• [EXERCISE 1]: From the listing, give the lines between the one holding "2021-03（1） (212, 1057)" and the one holding "2018-02（2） (212, 1502)", inclusive, as a numbered list, leaving out any blank lines.

My ex is a drunk, so I threw him out. However, we have a young child, and I'm having a hard time figuring out where to go from here.
...I used to drink a lot myself, but we got the idea to have a baby, and -- well, of course you sober up for that, right? So I stopped smoking, stopped drinking; he whittled down, and things were nice -- briefly. He drank around six-plus beers nightly through his paternity leave and ramped it up from there for a while. There was a horrifying incident where he was violent and quite out of his mind, imprisoning me in the house, when our daughter was a wee baby and I'm unlikely to let go of that anytime soon. He continued to drink. He came close to being violent a second time.
Eventually he was hectored into cutting down with the booze. He was grumpy and dreadful to be around.
About once every two months he goes on a sizable bender -- disappears overnight if not longer -- and about twice a year these benders involve crack cocaine.
He went off on a crack bender a year or so ago and I threw him out briefly. He went back to drinking. He went on a non-crack bender, got so drunk he slept in the street. I threw him out. I believed 'I'm sober now' after a month. He was sober for two weeks. I threw him out, changed the locks, and put a divorce attorney on retainer [where she remains]. This was in September.
I and our toddler daughter are living in the jointly owned house. I am a SAHM with no immediate employment prospects. (
I am this person, now looking at a technical writing course at a local college. Thanks Ask...) The bills are paid and so on. Money is tight given debt he's racked up drinking, but he's a well-educated, white-collar professional with a decent salary and very secure job; 'tight' is a relative term here... I have some savings, which are going to repairs on the house -- which I hope to eventually rent out -- and possibly to a car when my learner's permit status allows me to drive alone this summer. I am in the sticks and quite dependent on the ex for drives to the supermarket or anywhere else right now.
Ex is living in a nearby B&B and comes over on the weekends. Kicked out, he is -- has always been when kicked out, but only when kicked out; what's the deal? -- an extremely loving and attentive father. He is also the witty, warm, intelligent man I was attracted to. Our daughter loves him. He was not a bad father to her while living here aside from the drinking -- er, to the extent that that is possible -- but he was morose and crabby. This weekend-visit Dad is full of smiles.
However. We did not see as much of him as planned at Christmas because I was disgusted over a pre-Xmas bender. 'Disgusted' and scared. The time with him boozing heavily with a baby in his house was pretty awful at times and he could be quite frightening, and given a couple of incidents I'm not ashamed to be scared of him when he's been anywhere near a bottle. And just recently he's gone on another bender where he ended up smoking crack.

• [EXERCISE 2]: Repeat the account from "He went off" through "was in September.", inclusive, switching "divorce attorney" to "family lawyer".

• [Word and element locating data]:

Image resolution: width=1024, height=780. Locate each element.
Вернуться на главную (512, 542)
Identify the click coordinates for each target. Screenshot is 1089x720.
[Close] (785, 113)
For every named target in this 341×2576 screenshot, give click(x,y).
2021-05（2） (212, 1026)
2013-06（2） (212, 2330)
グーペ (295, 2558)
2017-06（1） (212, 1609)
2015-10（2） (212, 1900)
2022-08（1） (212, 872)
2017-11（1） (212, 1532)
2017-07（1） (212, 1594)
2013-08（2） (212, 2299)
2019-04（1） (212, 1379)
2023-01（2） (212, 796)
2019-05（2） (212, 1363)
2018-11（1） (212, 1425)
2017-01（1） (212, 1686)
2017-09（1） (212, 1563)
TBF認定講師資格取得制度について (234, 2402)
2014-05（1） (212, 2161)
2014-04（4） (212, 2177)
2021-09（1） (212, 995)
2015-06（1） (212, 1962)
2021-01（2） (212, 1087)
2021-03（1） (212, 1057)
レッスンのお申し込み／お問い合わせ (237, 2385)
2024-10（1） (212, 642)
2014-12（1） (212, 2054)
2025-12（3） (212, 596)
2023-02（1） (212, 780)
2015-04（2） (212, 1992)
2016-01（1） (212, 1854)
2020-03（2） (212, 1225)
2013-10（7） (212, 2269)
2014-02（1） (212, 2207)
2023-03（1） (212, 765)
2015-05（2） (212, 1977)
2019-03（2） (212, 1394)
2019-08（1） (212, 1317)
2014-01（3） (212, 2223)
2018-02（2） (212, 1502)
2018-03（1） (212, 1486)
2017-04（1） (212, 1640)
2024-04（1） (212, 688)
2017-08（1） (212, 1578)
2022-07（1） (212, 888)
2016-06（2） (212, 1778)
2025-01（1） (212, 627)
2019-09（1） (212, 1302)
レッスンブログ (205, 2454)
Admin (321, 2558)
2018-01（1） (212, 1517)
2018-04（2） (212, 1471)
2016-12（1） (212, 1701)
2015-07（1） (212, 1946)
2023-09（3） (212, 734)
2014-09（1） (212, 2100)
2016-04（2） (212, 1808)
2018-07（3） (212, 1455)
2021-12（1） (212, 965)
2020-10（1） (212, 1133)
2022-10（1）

• [FULL SOLUTION 1]:
1. 2021-03（1） (212, 1057)
2. レッスンのお申し込み／お問い合わせ (237, 2385)
3. 2024-10（1） (212, 642)
4. 2014-12（1） (212, 2054)
5. 2025-12（3） (212, 596)
6. 2023-02（1） (212, 780)
7. 2015-04（2） (212, 1992)
8. 2016-01（1） (212, 1854)
9. 2020-03（2） (212, 1225)
10. 2013-10（7） (212, 2269)
11. 2014-02（1） (212, 2207)
12. 2023-03（1） (212, 765)
13. 2015-05（2） (212, 1977)
14. 2019-03（2） (212, 1394)
15. 2019-08（1） (212, 1317)
16. 2014-01（3） (212, 2223)
17. 2018-02（2） (212, 1502)

• [FULL SOLUTION 2]:
He went off on a crack bender a year or so ago and I threw him out briefly. He went back to drinking. He went on a non-crack bender, got so drunk he slept in the street. I threw him out. I believed 'I'm sober now' after a month. He was sober for two weeks. I threw him out, changed the locks, and put a family lawyer on retainer [where she remains]. This was in September.